Intrigued by the possibility that we may have to think harder than we realise to walk efficiently, Rachel Blair (from University of British Columbia), Max Donelan (from Simon Fraser University) and Selinger decided to find out whether people consciously adjust their movements to conserve energy by trying to distract volunteers with a series of beeps while they were walking. The scientists realised that humans do not have to think in order to walk efficiently, they adapt automatically, and Selinger and colleagues publish this discovery in the Journal of Experimental Biology.
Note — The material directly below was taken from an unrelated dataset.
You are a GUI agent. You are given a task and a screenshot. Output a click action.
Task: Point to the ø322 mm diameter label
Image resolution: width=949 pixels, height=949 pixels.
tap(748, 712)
‘The experimental set-up was technical and had many components’, says Blair, describing how the team started out by getting the volunteers to walk on a treadmill at a comfortable speed as they listened to a stream of beeping tones through headphones, having to press a button in the right hand when the beep was higher than the tone before – or in the left when the beep was lower – to distract them.
Then, the team got them to try out different walking styles by moving in step with a metronome while walking at the same speed, setting a faster or slower stride rate, which was either less or more efficient than their normal walk. Once the volunteers had got to grips with walking in different ways, the researchers switched off the metronome, but activated the leg braces that their subjects had been wearing. ‘Many participants assumed that the exoskeleton [leg brace] device was designed to make walking easier’, Selinger says.
However, the scientists sometimes used the leg braces to make walking harder – in much the same way that walking upstairs takes more effort – forcing the volunteers to adapt how they walked to find a more efficient style. Finally, the scientists threw everything at the volunteers simultaneously – asking them to walk in different ways while concentrating on recognising whether the tone they were hearing was higher or lower than the previous one, while at the same time trying to find an efficient way of walking in the sometimes-tiring leg braces. ‘It was a challenge to get all these aspects working seamlessly and in-sync with each other’, recalls Blair.
But how efficient would the volunteers be when juggling so many factors? The team reasoned that if they were having to think to find the most efficient way of walking in the leg braces, then the distracting beeping sounds would throw them, and they would use more energy. However, if they were adjusting automatically, then they’d naturally adapt their energy efficiency, despite the beeping distraction.
Patiently analysing the volunteers’ responses, Megan McAllister (Queen’s University) realised that they were able to adjust their walking efficiency automatically, even when distracted by the beeping tones: ‘When people adapt to energy optimal ways of walking, they do so without consciously having to think about it’, she says. And this ability to adapt our movements without thinking allows us to focus on other tasks while we’re walking, including keeping track of bumps in the road and managing our hectic lives.